Incluso en noches de luna llena, añadían, salían de sus escondites
para vagar por los campos que una vez fueron su hogar.
Qué
grandes novelistas de terror y misterio hubieran sido las de aquella
generación. Lástima que no pudieran ir a la escuela por las
circunstancias bélicas que les tocaron sufrir.
Pensando
en esas historias llegué a una bifurcación. Dos pasillos, una
decisión, correcta o no. ¿Hacia dónde tirar? No tenía moneda para
elegir. Recordé las aventuras de Los Cinco y de Los Siete Secretos,
que mis primas mayores leían, siempre metidos en cuevas encontrando
tesoros fabulosos y viviendo mil y un aventuras. A ellas les
encantaban aquellos libros. A mí, miedoso y enclenque por
naturaleza, me entraba pavor cada vez que me leían una historia en
la que un grupo de niños entraban en una cueva adentrándose hacia
lo desconocido.
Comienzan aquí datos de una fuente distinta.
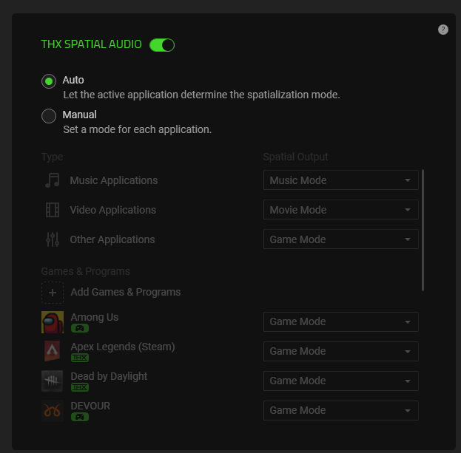
Task: Open the Among Us spatial output dropdown
Action: click(340, 321)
Quizá fue entonces donde comenzó mi claustrofobia
extrema.
Me
detuve en medio y dirigí la linterna primero a derecha y después a
izquierda. La roca se extendía hacia el infinito. Ni un ruido, ni
una triste hierba que avisara de que la vida existía allí abajo.
¿Qué
haría Jorge?
¿O Peter que siempre lo descifraba todo? ¿O Julián, que era el
mayor y más responsable?
No
podía compararme con aquellos niños ingleses, tan sabihondos y
aventureros. Así que decidí no hacer nada. Me senté, apoyándome
en la dura y fría roca, me subí la cremallera de la sudadera, comí
un puñado de pasas y apagué la linterna.
Creo
que me dormí y soñé que yo era Julian, Jorge y Dick, los tres
juntos, y excavaba un túnel de salida hacia el exterior y salía
afuera con una bolsa de monedas de oro para repartir con mis primos.
Era todo un héroe.
En
realidad, nada de eso sucedió. Aunque siempre se lo contaba así a
mis hijos cuando eran pequeños, haciéndome el valiente.
Simplemente
me quedé en un rincón, llorando y comiendo uvas pasas, hasta que me
dio una indigestión, mi linterna se apagó y me desmayé.
En
el exterior, mientras yo lloraba dentro, mis primos y mi familia
entera gritaban mi nombre. Hasta que parece ser que a mi abuelo se le
encendió la bombilla interna y recordó haberme visto jugar con las
luces y las sombras de la pared rocosa.
Desde
entonces no he vuelto a probar las pasas, siento una extraña
atracción por las sombras chinescas, y jamás he leído un libro de
Los Cinco o de Los Siete Secretos. Debo ser un espécimen único en
mi generación.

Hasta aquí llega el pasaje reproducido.